Output the records in full, exactly as given.

-------------------------

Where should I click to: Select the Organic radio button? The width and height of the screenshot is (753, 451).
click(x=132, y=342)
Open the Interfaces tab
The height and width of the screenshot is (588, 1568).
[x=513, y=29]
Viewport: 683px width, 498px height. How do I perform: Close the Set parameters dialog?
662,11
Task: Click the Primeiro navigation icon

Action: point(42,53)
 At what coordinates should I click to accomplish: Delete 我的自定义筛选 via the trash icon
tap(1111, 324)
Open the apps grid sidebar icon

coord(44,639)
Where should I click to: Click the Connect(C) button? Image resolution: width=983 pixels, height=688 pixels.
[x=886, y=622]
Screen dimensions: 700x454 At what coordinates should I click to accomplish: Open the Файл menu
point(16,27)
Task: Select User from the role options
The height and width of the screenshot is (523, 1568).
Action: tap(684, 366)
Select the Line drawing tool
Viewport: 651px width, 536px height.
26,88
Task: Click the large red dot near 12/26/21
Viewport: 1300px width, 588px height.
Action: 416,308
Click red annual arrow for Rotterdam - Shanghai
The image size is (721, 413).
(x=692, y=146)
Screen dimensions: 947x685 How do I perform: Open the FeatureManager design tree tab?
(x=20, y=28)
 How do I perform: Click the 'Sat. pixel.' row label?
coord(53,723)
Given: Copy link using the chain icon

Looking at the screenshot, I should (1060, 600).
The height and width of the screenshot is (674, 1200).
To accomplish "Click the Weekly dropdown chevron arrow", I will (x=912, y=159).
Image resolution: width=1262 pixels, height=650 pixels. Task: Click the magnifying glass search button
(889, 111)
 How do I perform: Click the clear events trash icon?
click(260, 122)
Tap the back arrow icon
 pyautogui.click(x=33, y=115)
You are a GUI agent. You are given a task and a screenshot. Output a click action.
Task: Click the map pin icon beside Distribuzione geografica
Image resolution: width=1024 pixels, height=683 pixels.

-------------------------

• **Result for this task**
Where should I click to: Select the Organic radio button? The width and height of the screenshot is (753, 451).
click(x=132, y=342)
Open the Interfaces tab
The height and width of the screenshot is (588, 1568).
[x=513, y=29]
Viewport: 683px width, 498px height. How do I perform: Close the Set parameters dialog?
662,11
Task: Click the Primeiro navigation icon

Action: point(42,53)
 At what coordinates should I click to accomplish: Delete 我的自定义筛选 via the trash icon
tap(1111, 324)
Open the apps grid sidebar icon

coord(44,639)
Where should I click to: Click the Connect(C) button? Image resolution: width=983 pixels, height=688 pixels.
[x=886, y=622]
Screen dimensions: 700x454 At what coordinates should I click to accomplish: Open the Файл menu
point(16,27)
Task: Select User from the role options
The height and width of the screenshot is (523, 1568).
Action: tap(684, 366)
Select the Line drawing tool
Viewport: 651px width, 536px height.
26,88
Task: Click the large red dot near 12/26/21
Viewport: 1300px width, 588px height.
Action: 416,308
Click red annual arrow for Rotterdam - Shanghai
The image size is (721, 413).
(x=692, y=146)
Screen dimensions: 947x685 How do I perform: Open the FeatureManager design tree tab?
(x=20, y=28)
 How do I perform: Click the 'Sat. pixel.' row label?
coord(53,723)
Given: Copy link using the chain icon

Looking at the screenshot, I should (1060, 600).
The height and width of the screenshot is (674, 1200).
To accomplish "Click the Weekly dropdown chevron arrow", I will (x=912, y=159).
Image resolution: width=1262 pixels, height=650 pixels. Task: Click the magnifying glass search button
(889, 111)
 How do I perform: Click the clear events trash icon?
click(260, 122)
Tap the back arrow icon
 pyautogui.click(x=33, y=115)
You are a GUI agent. You are given a task and a screenshot. Output a click action.
Task: Click the map pin icon beside Distribuzione geografica
Image resolution: width=1024 pixels, height=683 pixels.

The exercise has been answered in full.